Data extracts:
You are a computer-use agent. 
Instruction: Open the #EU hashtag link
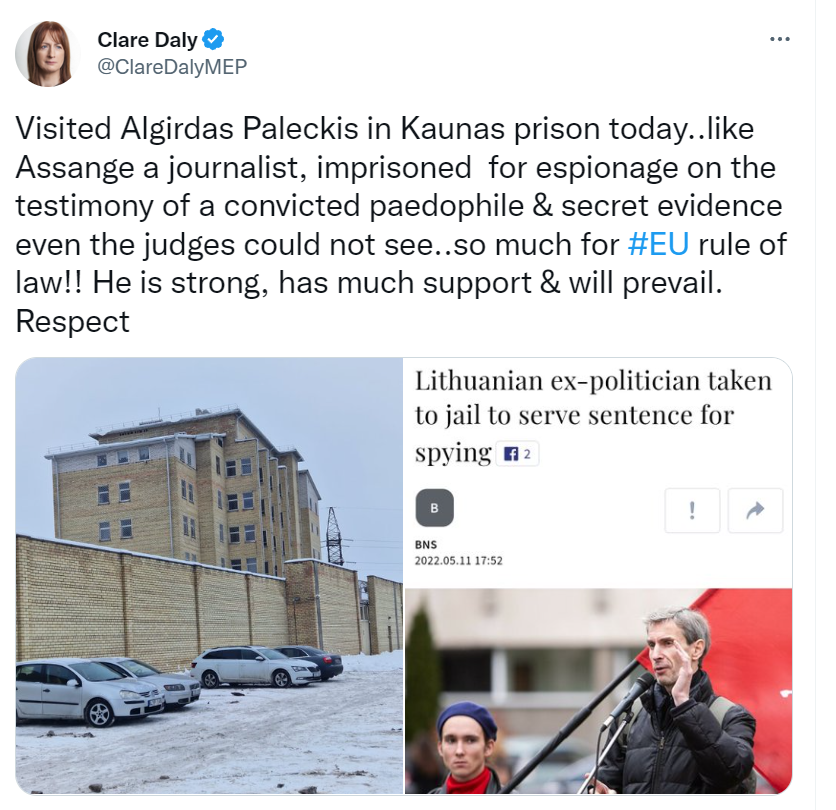[x=658, y=244]
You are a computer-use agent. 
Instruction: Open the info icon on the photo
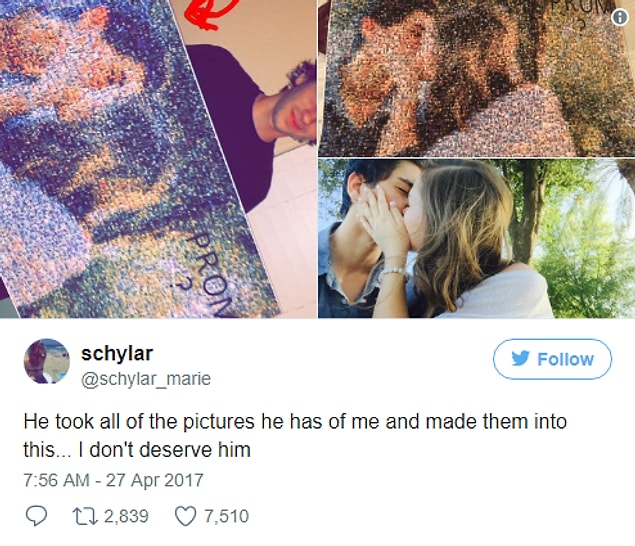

Exercise description: Give back the full listing verbatim, skipping each picture.

Task solution:
You are a computer-use agent. 
Instruction: Open the #EU hashtag link
[x=658, y=244]
You are a computer-use agent. 
Instruction: Open the info icon on the photo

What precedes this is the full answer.